THE EMBODIMENTS OF THE INVENTION IN WHICH AN EXCLUSIVE
PROPERTY OR PRIVILEGE IS CLAIMED ARE DEFINED AS FOLLOWS:

1. A method for disinfecting contact lenses comprising immersing a contact lens in an antimicrobially active aqueous solution of ascorbic acid, an alkali metal per carbonate, and an effective amount of copper salt catalyst, the concentration of ascorbic acid being at least about 0.0001 molar and the concentration of alkali metal percarbonate being at least about 0.0001 molar.

2. A method on accordance with claim 1 wherein the alkali metal percarbonate is sodium percarbonate.

3. A method in accordance with claim 1 wherein the catalyst is copper sulfate.
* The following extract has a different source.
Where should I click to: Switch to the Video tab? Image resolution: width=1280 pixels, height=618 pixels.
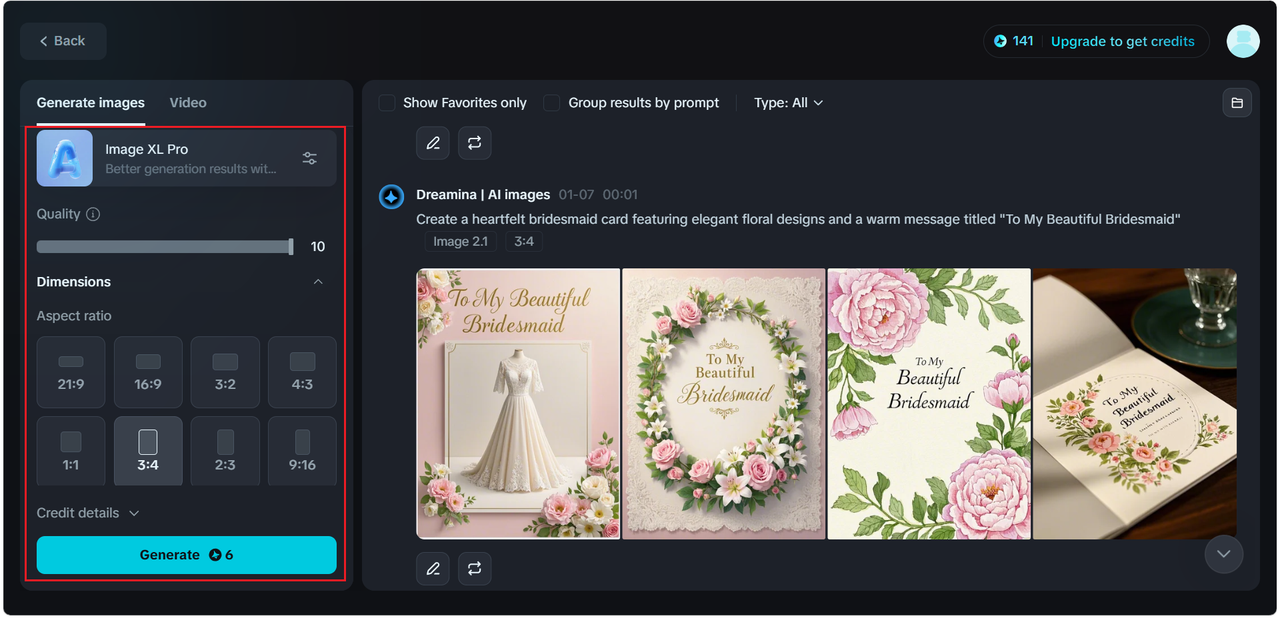[x=188, y=103]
4. A method in accordance with claim 1, 2 or 3 wherein the concentration of copper sulfate is at least about 0.000004 percent by weight.
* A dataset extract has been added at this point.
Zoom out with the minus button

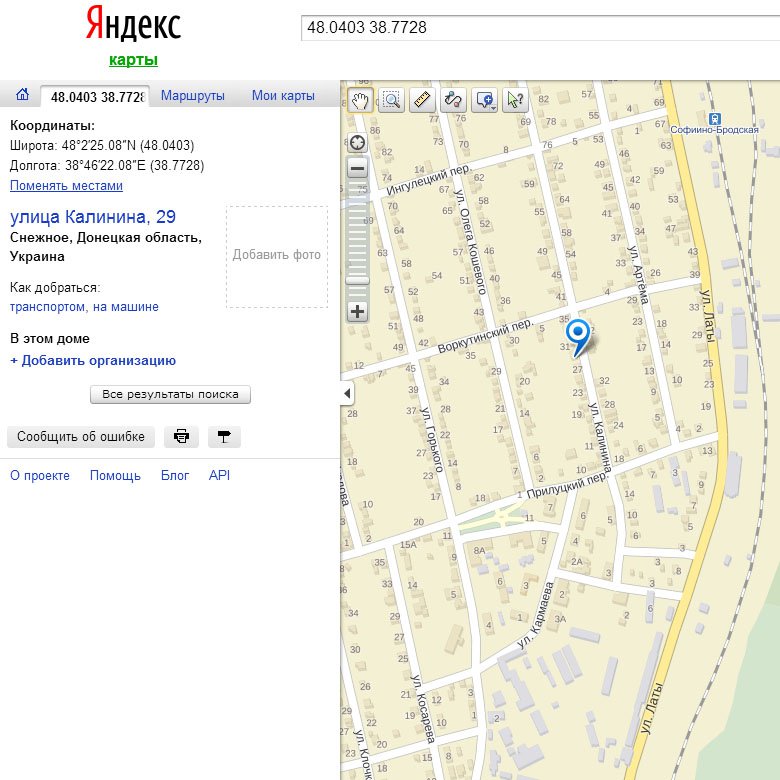[357, 168]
5. A method for disinfecting contact lenses, comprising providing a dry, essentially moisture-free mixture of ascorbic acid, an alkali metal percarbonate, and a copper salt catalyst, dissolving said mixture in an amount of water sufficient to provide 0.0001 molar ascorbic acid solution and a 0.0001 molar alkali metal per-carbonate solution, and immersing the contact lens in said solution for a sufficient time to cause disinfection.

6. A method in accordance with claim 5 wherein the alkali metal percarbonate is sodium percarbonate.

7. A method in accordance with claim 5 wherein the catalyst is copper sulfate.

8. A method in accordance with claim 5, 6 or 7 wherein the concentration of copper sulfate is at least about 0.000004 percent by weight.